* _Assignment_:
Check every line below for the word "Academy" and copy the ones that have it.

* _Source data_:
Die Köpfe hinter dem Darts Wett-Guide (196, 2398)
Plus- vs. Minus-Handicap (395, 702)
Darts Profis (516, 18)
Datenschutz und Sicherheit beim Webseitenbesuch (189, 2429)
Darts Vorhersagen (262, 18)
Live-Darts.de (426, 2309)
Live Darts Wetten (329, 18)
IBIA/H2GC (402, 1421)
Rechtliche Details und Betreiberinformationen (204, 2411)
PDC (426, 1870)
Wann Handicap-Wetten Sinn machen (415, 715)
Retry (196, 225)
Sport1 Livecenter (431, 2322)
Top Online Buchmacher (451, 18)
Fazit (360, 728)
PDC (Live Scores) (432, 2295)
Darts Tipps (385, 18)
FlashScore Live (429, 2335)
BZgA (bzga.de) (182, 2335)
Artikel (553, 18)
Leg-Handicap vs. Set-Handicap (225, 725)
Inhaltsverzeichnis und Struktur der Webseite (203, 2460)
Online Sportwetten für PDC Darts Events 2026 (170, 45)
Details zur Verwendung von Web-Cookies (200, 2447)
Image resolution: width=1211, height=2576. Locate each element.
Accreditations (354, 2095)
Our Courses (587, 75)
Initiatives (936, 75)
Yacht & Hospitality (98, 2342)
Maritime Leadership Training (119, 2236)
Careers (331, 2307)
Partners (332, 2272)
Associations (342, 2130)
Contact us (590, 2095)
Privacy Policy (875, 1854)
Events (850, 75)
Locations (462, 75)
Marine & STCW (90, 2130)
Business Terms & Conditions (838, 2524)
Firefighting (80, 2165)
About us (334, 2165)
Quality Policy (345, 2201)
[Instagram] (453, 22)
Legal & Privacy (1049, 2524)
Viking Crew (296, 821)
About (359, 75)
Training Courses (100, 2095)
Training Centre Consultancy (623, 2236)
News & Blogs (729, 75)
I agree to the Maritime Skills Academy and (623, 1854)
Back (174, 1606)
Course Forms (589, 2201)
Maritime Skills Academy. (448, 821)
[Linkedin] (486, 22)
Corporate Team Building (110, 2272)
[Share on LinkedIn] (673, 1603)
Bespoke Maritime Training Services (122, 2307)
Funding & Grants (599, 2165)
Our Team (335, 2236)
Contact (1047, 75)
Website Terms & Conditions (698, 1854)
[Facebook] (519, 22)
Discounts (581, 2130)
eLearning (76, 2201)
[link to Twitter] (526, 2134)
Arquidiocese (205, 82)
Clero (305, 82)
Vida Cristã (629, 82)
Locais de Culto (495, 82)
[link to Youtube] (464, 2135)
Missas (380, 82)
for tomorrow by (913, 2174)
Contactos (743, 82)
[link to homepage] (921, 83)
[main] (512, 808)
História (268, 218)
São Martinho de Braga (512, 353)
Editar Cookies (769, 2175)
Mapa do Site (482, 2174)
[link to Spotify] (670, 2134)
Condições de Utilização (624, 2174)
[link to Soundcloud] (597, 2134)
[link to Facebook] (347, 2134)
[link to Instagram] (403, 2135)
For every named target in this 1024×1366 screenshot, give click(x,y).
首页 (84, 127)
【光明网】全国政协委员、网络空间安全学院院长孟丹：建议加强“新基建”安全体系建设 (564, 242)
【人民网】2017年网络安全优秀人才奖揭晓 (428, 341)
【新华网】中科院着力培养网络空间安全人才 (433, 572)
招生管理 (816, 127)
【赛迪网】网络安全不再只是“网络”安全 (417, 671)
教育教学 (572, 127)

* _Output for this task_:
I agree to the Maritime Skills Academy and (623, 1854)
Maritime Skills Academy. (448, 821)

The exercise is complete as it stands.